Reformule sous forme de liste le paragraphe du texte source qui commence par « Sinon je pensais pour un control scheme », en conservant ses idées principales.

#### Texte source:
# # # # #
Ah et du coup, je pense que l'eau en bas qui te tue, avec les contrôles un peu difficiles à dompter, je trouve que c'est un peu sadique  :^_^: 

Sinon je pensais pour un control scheme, j'ai l'impression que ce serait hyper maniable si tu glisses ton doigt sur la hauteur à gauche, et l'avion suit la position du doigt sur l'axe y (instantanément ou avec une vitesse max, c'est à tester). Et éventuellement tu fais une sorte de stick virtuel pour l'axe X (vu qu'on s'en sert moins souvent) mais qui fonctionnerait n'importe où sur la hauteur. En gros ton doigt se déplace beaucoup sur la hauteur, et peu sur droite/gauche. Faudrait que je fasse un proof of concept mais j'ai l'impression que ça pourrait bien marcher.

- - - Mise à jour - - -

Je viens de tester sur ma nexus 7 2012, ça tourne bien aussi avec de très légers ralentissements parfois.
# # # # #
#### Extraits de données:
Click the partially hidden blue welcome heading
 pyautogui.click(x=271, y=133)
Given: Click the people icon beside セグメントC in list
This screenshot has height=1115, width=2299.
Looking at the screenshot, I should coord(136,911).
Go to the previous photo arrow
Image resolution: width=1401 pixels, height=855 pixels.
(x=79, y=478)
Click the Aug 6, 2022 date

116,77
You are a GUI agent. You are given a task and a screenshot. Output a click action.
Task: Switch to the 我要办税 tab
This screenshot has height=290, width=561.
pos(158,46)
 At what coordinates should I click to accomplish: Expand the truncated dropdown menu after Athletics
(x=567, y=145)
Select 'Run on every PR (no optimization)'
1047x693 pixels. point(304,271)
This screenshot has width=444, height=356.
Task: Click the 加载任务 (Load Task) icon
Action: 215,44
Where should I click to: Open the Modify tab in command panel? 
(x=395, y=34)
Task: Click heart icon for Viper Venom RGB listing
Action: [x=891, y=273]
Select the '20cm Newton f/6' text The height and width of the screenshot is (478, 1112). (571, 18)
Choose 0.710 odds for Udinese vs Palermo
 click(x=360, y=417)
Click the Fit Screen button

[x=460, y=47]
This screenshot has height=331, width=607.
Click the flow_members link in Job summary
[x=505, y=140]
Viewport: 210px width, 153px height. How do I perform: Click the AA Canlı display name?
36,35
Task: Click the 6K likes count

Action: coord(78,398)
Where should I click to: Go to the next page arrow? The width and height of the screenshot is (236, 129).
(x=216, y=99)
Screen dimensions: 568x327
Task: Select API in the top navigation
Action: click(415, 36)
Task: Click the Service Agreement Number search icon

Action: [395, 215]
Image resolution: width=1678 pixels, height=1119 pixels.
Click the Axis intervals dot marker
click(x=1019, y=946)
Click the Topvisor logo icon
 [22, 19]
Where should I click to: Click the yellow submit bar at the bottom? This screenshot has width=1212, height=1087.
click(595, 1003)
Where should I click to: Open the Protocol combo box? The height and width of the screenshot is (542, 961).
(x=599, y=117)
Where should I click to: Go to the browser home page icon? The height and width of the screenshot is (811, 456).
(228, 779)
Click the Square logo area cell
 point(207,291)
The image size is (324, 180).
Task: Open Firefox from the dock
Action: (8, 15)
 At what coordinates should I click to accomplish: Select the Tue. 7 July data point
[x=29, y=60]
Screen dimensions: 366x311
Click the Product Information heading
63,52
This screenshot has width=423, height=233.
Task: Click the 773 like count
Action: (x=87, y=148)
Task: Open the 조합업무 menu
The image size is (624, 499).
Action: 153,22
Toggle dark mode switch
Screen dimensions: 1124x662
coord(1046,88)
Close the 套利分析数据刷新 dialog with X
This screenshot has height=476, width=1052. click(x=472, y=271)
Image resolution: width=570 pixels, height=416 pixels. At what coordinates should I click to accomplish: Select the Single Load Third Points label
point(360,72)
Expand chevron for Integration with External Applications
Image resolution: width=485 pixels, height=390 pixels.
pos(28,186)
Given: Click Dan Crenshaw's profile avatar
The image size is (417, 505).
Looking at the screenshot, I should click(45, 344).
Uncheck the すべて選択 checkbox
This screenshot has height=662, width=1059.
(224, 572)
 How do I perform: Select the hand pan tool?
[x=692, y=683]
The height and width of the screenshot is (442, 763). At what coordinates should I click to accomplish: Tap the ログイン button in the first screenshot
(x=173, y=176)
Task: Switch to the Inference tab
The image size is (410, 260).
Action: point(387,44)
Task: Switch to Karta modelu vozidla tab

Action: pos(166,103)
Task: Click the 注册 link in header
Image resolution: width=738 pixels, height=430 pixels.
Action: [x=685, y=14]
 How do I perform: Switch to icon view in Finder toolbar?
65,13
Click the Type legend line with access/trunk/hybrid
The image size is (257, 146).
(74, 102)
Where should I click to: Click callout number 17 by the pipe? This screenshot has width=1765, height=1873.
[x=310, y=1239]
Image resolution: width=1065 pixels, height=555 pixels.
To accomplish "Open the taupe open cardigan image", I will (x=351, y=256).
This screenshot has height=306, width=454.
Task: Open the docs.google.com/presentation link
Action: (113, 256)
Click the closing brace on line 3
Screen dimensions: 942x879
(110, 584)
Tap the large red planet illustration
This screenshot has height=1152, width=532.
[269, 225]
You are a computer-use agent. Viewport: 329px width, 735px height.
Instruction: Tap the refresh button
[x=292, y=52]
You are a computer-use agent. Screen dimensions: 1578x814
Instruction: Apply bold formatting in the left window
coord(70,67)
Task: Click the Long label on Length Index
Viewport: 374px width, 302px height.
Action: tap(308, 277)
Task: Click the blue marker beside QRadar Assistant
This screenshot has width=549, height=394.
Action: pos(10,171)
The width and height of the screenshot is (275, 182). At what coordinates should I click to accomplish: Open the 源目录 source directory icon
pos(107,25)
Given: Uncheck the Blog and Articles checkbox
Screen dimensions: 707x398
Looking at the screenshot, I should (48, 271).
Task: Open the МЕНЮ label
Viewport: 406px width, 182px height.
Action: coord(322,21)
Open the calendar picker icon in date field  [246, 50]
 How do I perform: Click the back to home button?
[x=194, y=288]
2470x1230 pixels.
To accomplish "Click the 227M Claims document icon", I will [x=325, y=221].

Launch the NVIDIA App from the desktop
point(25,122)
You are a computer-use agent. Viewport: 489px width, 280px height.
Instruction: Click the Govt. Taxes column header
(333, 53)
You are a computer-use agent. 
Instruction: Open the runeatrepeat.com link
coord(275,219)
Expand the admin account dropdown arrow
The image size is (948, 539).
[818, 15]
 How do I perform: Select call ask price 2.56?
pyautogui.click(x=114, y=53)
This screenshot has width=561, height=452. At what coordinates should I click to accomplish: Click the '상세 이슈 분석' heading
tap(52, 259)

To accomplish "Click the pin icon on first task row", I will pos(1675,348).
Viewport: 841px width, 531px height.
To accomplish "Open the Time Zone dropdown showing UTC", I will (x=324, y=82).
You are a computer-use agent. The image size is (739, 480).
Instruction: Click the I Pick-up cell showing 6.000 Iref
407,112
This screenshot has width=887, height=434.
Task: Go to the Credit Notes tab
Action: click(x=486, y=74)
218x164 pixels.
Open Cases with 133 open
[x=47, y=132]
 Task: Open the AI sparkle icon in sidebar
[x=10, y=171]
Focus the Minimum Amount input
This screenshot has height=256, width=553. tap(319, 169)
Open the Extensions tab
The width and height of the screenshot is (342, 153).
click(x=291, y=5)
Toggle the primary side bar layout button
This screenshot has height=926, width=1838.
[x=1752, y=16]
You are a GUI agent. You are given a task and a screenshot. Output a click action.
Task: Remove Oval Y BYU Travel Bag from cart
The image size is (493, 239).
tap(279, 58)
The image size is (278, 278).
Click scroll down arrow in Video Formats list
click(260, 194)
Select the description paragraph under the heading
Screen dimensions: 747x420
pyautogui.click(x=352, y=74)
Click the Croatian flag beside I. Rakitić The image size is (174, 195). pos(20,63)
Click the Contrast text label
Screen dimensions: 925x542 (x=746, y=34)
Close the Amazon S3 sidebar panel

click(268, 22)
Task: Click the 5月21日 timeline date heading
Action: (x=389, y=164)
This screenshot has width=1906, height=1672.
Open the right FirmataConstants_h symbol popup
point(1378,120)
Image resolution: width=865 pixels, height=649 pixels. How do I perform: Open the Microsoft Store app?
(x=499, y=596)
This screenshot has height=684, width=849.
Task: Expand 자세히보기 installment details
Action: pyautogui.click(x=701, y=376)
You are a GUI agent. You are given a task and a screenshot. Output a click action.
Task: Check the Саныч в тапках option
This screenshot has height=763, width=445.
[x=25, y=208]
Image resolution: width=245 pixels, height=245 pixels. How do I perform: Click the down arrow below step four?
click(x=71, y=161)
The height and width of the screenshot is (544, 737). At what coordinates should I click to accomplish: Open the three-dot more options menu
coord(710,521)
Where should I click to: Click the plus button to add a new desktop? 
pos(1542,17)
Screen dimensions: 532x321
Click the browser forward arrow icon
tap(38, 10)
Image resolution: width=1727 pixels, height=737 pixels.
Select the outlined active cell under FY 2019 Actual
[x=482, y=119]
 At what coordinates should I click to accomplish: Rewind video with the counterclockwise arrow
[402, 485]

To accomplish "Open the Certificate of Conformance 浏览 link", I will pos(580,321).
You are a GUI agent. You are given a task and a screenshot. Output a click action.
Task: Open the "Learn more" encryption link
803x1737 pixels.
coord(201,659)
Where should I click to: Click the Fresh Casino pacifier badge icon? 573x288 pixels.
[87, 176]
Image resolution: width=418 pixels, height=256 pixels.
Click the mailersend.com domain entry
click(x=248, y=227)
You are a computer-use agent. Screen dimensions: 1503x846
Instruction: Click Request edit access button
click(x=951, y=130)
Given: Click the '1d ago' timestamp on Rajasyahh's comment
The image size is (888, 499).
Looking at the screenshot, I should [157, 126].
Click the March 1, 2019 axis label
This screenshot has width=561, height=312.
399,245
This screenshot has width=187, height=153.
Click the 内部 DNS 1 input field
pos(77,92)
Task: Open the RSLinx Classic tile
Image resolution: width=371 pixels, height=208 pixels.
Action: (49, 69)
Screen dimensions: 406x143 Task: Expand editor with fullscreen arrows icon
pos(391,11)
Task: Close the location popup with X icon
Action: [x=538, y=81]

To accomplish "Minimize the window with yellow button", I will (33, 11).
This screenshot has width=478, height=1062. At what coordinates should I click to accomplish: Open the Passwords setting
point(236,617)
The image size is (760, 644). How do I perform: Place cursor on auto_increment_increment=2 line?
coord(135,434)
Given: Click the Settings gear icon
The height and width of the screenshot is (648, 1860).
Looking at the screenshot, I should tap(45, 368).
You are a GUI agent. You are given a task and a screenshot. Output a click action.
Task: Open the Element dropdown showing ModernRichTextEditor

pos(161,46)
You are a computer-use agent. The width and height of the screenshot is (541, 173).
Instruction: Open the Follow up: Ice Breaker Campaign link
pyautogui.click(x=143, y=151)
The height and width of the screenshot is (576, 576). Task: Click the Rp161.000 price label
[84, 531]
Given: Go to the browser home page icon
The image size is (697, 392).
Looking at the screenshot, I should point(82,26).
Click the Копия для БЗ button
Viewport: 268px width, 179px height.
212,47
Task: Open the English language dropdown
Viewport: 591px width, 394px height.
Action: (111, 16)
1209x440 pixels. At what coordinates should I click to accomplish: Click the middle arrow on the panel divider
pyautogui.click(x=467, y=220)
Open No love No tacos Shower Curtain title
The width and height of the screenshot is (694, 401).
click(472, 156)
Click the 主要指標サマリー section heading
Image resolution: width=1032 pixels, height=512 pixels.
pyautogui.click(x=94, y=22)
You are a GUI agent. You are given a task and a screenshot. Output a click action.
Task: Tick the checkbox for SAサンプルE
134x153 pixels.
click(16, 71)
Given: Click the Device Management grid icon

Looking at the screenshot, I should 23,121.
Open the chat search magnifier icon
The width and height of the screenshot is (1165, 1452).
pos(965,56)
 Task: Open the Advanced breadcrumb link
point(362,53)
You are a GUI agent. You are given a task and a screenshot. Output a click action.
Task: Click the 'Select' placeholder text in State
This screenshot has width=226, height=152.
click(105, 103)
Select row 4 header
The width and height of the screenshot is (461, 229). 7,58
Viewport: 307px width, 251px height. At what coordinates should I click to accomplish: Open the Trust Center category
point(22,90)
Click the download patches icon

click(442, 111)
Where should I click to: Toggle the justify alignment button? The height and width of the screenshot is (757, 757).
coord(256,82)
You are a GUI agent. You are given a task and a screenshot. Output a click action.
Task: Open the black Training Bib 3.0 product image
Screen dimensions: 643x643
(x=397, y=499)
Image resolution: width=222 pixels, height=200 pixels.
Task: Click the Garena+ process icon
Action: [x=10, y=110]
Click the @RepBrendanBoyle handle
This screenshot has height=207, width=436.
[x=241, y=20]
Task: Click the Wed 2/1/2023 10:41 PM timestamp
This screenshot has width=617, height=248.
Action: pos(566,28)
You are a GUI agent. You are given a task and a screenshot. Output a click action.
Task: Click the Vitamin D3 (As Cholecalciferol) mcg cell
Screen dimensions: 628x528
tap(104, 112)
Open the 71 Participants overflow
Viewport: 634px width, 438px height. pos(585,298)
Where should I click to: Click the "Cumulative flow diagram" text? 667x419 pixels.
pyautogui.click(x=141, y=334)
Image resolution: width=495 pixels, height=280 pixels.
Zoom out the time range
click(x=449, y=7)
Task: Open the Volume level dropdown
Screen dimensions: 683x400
# # # # #
#### Tâche réalisée:
- Le doigt glisse sur la hauteur, à gauche, et l'avion suit sa position sur l'axe Y, instantanément ou avec une vitesse maximale (à tester).
- Éventuellement, un stick virtuel gère l'axe X, moins souvent utilisé, et fonctionne n'importe où sur la hauteur.
- Le doigt bouge donc beaucoup sur la hauteur et peu vers la droite ou la gauche.
- Il faudrait réaliser un proof of concept, mais l'idée semble pouvoir bien marcher.